Aromatase deficiency is a disorder characterized by reduced levels of estrogen and increased testosterone levels. Women with aromatase deficiency have a typical female chromosome pattern (46, XX), but are born with ambiguous genitalia. These individuals usually have normal internal reproductive organs, but ovarian cysts develop in early childhood that disrupt ovulation. In adolescence, the women most affected do not develop secondary sexual characteristics like breast growth and menstrual periods breasts. They also tend to develop acne and hirsutism. For its part, males with this disorder have a typical male chromosome pattern (46, XY) and born with male external genitalia. Some affected males have decreased libido, abnormal sperm production, small testes and cryptorchidism.
Other signs associated with aromatase deficiency can affect both men and women, and may include overgrowth of the long bones of the arms and legs, delayed bone age, osteoporosis, hyperglycemia, excessive weight gain and fatty liver. Pregnant women with fetuses with aromatase deficiency often present with mild symptoms of the disease although they themselves do not have the disorder. These women may develop hirsutism, acne, clitoromegaly and a deep voice.

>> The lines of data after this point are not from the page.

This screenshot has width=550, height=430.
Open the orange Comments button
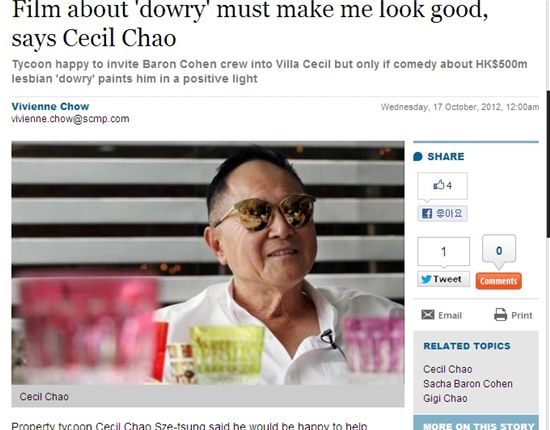pyautogui.click(x=498, y=281)
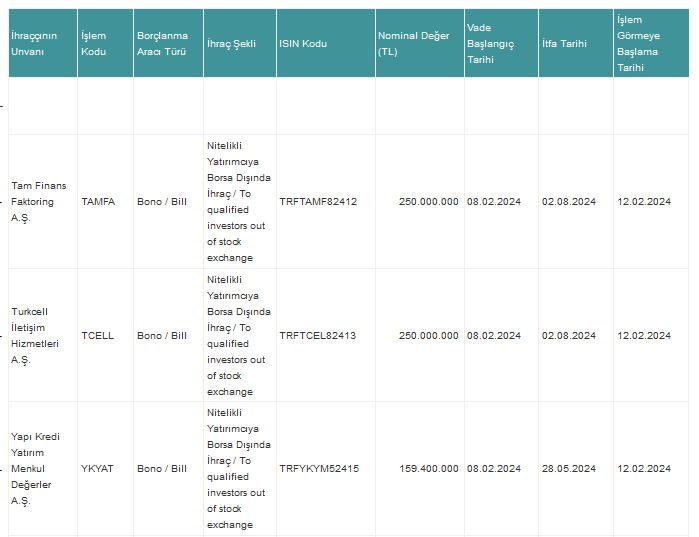Click ISIN code TRFTAMF82412
699x537 pixels.
pos(318,201)
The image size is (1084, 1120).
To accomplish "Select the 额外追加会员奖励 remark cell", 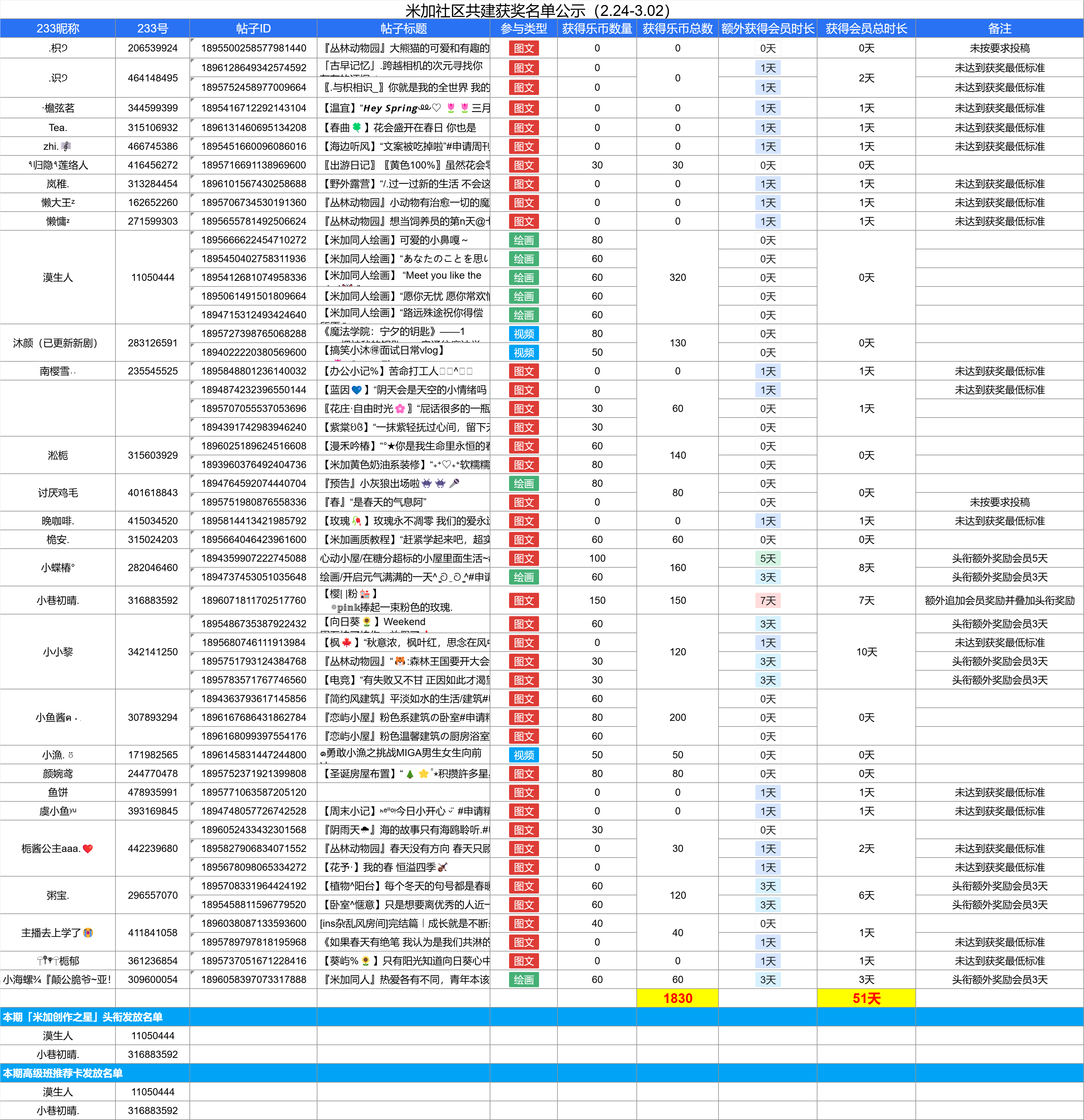I will tap(999, 601).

These features may appear at 12 weeks of pregnancy and disappears after delivery.
This process is due to mutations in the CYP19A1 gene, located on the long arm of chromosome 15 (15q21.1). This gene encodes the enzyme aromatase. This enzyme converts androgens, which are involved in male sexual development, the different forms of estrogen. In cells, aromatase is in the endoplasmic reticulum, involved in the production, processing and transport of proteins. In women, aromatase is more active in the ovaries, which guide sexual development. In men, aromatase is active in adipose tissue. In both sexes, estrogen plays a role in the regulation of bone growth and concentrations of blood sugar. During fetal development, placental aromatase converts androgens into estrogens. This conversion in the placenta prevents androgens direct sexual development in female fetuses. After birth, the conversion of androgens to estrogens occurs in multiple tissues.

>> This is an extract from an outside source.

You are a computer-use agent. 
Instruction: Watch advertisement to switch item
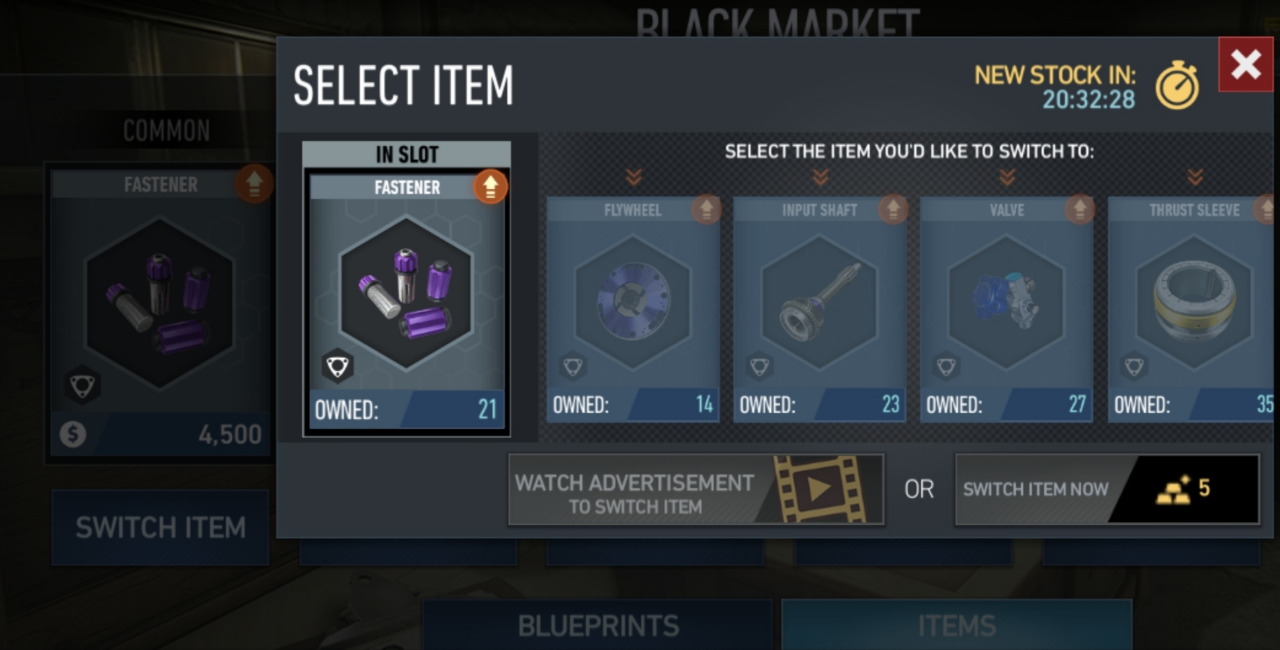point(696,489)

They have identified more than 20 mutations in the CYP19A1 gene in people with aromatase deficiency. These genetic changes result in a deficiency or absence of aromatase activity, resulting in an inability to convert androgens into estrogens before birth and throughout life. As a result, there is a decrease in estrogen production and increased levels of androgens, including testosterone. In women who are pregnant with an affected fetus, excess androgens in the placenta into the bloodstream of women, and can cause temporary symptoms have signs and aromatase deficiency.

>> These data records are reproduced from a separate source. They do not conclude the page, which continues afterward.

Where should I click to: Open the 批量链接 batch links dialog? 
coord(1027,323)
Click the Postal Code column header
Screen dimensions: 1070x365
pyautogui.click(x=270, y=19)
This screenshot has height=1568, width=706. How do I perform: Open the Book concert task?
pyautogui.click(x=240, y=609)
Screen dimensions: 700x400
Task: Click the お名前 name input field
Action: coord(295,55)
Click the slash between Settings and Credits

This disease is inherited in an autosomal recessive pattern, that is, both copies of the gene in every cell must have mutations for alteration is expressed. The parents of an individual with an autosomal recessive disease have a copy of the mutated gene, but usually show no signs and symptoms of the disease.
Tests in IVAMI: in IVAMI perform detection of mutations associated with aromatase deficiency, by complete PCR amplification of the exons of CYP19A1 gene, and subsequent sequencing.
Samples recommended: EDTA blood collected for separation of blood leukocytes, or impregnated sample card with dried blood (IVAMI may mail the card to deposit the blood sample).